=== SHORT PROBLEM ===
Give the rows below as a Markdown table with the columns No. and Line, numbering each row and skipping blank ones. Leave the pictures out of your answer.

# # # #

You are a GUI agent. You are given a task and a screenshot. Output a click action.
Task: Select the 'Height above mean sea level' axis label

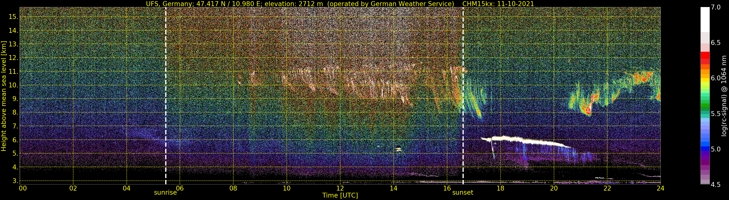pos(4,96)
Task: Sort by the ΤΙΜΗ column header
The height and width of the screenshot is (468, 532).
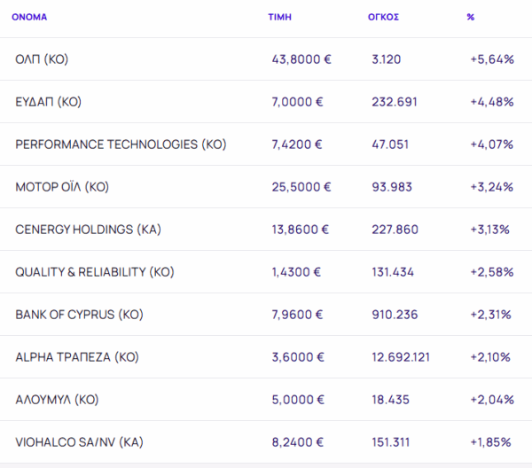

# # # #

=== EXPECTED ANSWER ===
| No. | Line |
|---|---|
| 1 | You are a GUI agent. You are given a task and a screenshot. Output a click action. |
| 2 | Task: Select the 'Height above mean sea level' axis label |
| 3 | pos(4,96) |
| 4 | Task: Sort by the ΤΙΜΗ column header |
| 5 | The height and width of the screenshot is (468, 532). |